Jacques Chirac n’est pas homme à regarder trop longtemps derrière lui. Et il ne s’est pas appesanti sur le passé dans son allocution, que d’aucuns qualifieront de testament politique. Au contraire, il s’est appliqué à parler de l’avenir. Celui de la France qui, affirme-t-il, «n’a pas fini d’étonner le monde». Il n’est pas candidat, il ne sera bientôt plus président. Mais cela ne signifie pas qu’il n’a plus rien à dire ou à faire. Son enthousiasme est «intact», et il affirme qu’il continuera à mener des combats pour «la justice, le progrès, la paix, la grandeur de la France». Sans toutefois dire comment.

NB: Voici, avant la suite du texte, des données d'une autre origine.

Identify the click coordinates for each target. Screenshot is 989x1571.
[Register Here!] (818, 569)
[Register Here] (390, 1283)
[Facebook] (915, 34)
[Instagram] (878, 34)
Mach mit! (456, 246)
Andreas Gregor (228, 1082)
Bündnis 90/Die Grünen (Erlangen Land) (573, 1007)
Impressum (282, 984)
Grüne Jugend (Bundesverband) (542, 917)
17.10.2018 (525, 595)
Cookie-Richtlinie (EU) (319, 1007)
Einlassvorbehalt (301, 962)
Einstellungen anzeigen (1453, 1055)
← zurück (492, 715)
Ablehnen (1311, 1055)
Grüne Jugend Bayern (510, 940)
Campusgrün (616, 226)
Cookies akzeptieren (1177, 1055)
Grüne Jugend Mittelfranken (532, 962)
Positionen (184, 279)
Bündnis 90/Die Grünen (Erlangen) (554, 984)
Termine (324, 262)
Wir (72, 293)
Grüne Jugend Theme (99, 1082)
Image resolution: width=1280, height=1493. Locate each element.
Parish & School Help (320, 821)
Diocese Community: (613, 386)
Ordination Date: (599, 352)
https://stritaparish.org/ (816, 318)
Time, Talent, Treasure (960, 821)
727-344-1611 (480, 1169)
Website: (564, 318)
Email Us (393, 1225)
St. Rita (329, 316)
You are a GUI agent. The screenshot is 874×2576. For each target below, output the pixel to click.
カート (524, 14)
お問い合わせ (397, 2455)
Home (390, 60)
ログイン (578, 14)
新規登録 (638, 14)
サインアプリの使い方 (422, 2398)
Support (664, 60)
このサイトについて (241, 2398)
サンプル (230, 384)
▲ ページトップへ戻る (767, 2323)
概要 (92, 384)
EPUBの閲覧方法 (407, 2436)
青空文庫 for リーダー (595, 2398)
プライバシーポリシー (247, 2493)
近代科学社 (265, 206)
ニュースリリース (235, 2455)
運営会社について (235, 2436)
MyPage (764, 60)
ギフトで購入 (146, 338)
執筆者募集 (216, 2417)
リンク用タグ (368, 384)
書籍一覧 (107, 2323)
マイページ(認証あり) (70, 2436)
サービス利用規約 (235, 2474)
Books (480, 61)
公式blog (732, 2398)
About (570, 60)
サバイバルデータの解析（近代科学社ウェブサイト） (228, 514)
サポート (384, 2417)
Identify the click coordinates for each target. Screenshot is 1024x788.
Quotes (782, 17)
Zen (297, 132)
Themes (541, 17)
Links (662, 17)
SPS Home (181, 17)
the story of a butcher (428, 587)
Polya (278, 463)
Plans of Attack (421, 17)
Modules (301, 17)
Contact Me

Mais surtout, Jacques Chirac a mis en perspective les grands enjeux de la France d’après lui, en envoyant six messages à ses compatriotes dans lesquels on retrouve toutes ses préoccupations profondes. Jacques Chirac a toujours lutté contre les discriminations et les extrémismes. Il appelle les Français à ne «jamais composer» avec «le racisme, l’antisémitisme, le rejet de l’autre», ces maux qui «divisent». Il affirme qu’il n’y a qu’un «beau» combat, celui de la «cohésion» et de «l’égalité des chances». Il a toujours été un défenseur farouche du «modèle français». Il persiste et signe en affirmant qu’il ne faut pas le «brader» sur l’autel de la mondialisation mais le «moderniser» pour le rendre plus fort. Jacques Chirac a raté le rendez-vous européen en ne réussissant pas à convaincre les Français de ratifier la Constitution européenne en 2005. Il a même été souvent accusé d’être un Européen trop tiède. A l’heure du départ, il a donc fait de la relance de l’Europe un enjeu incontournable. A la fois pour se prémunir contre la résurgence des «nationalismes» et pour être compétitif sur le plan économique. Il y avait d’ailleurs un petit pan de drapeau européen qui cohabitait avec le drapeau tricolore derrière le président…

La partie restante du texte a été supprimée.